Atkins also says poor people get better coverage than she does.

“They can go to the emergency room for a headache,” she says. “They’re going to the doctor for pills, and that’s what they’re on.”

“They had a Christmas program. Some of the area programs would talk to teachers, and ask for a list of their poorest kids and get them clothes and toys and stuff. They’re not the ones who need help. They’re the ones getting the welfare and food stamps. I’m the one who is the working poor.”

“I really think Medicaid is good, but I’m really having a problem with the people that don’t want to work,” she said. “Us middle-class people are really, really upset about having to work constantly, and then these people are not responsible.”

Like Atkins? She was on Medicaid and wasn’t working. Her husband has cancer and was getting chemotherapy. Is she one of “those people”?

“Oh, no,” she said quickly. “I worked my whole life, so I know I paid into it. I just felt like it was a time that I needed it. That’s what the system is set up for.”

Kliff says all but one of the people she talked to knew the health care coverage they wanted was part of Obamacare, and they voted for Trump anyway.

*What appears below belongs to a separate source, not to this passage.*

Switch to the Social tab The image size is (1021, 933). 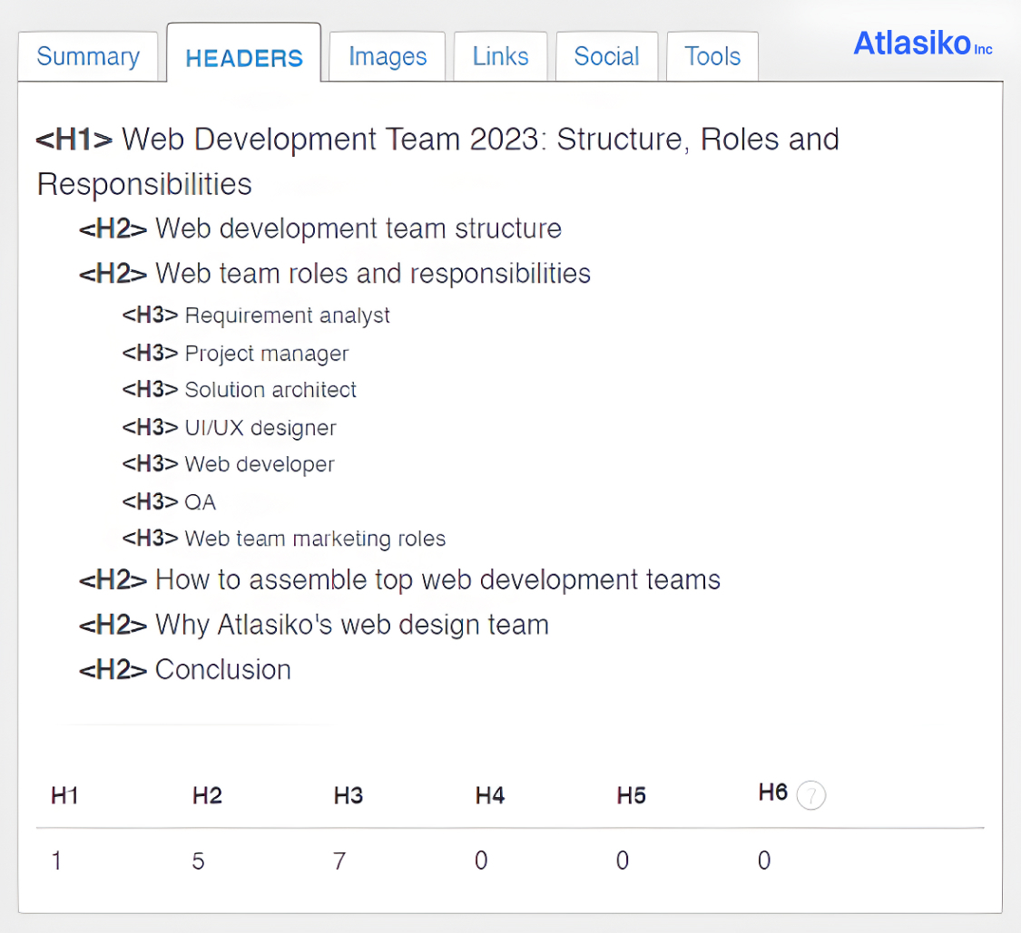coord(606,56)
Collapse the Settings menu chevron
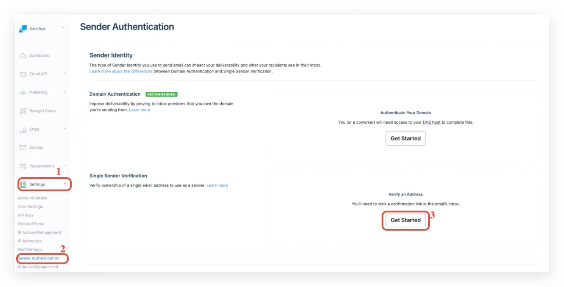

“I guess I thought that, you know, he would not do this, he would not take health insurance away knowing it would affect so many peoples lives,” says Debbie Mills, an Obamacare enrollee who supported Trump. “I mean, what are you to do then if you cannot pay for insurance?”

She says the law made insurance affordable, especially with her husband on a waiting list for a new liver.

Kliff’s conversation with her revealed the state of the American electorate: Voters simply don’t believe what a candidate says.

Are you surprised how much Republicans are talking about repeal?


Did you expect — do you think they’ll do it, or do you think it’ll be too hard?

I’m hoping that they don’t, ’cause, I mean, what would they do then? Would this go away?

Yes, possibly.

The insurance?

It will go, if they repeal it. I mean, that’s what they promised to do in so many elections.

Right … so … I don’t know. …

Republicans spent six years campaigning on dismantling the law. How could people not believe they would?

“We used the same logic that Mills did,” Kliff says. “We thought, of course you can’t take away a program that millions of Americans rely on.”

Up to 52 million non-elderly Americans could lose access to health care when Obamacare is repealed, Kaiser Health reported yesterday.

The same foundation issued a poll earlier this month showing only 1 in 4 people wants the law fully repealed.

And 42 percent of those who want the law repealed, want Republicans to have a replacement in place first.

That’s not how it’s going to work, apparently. The Associated Press reports the repeal votes could come next month and a replacement might not be in place for up to three years, if at all.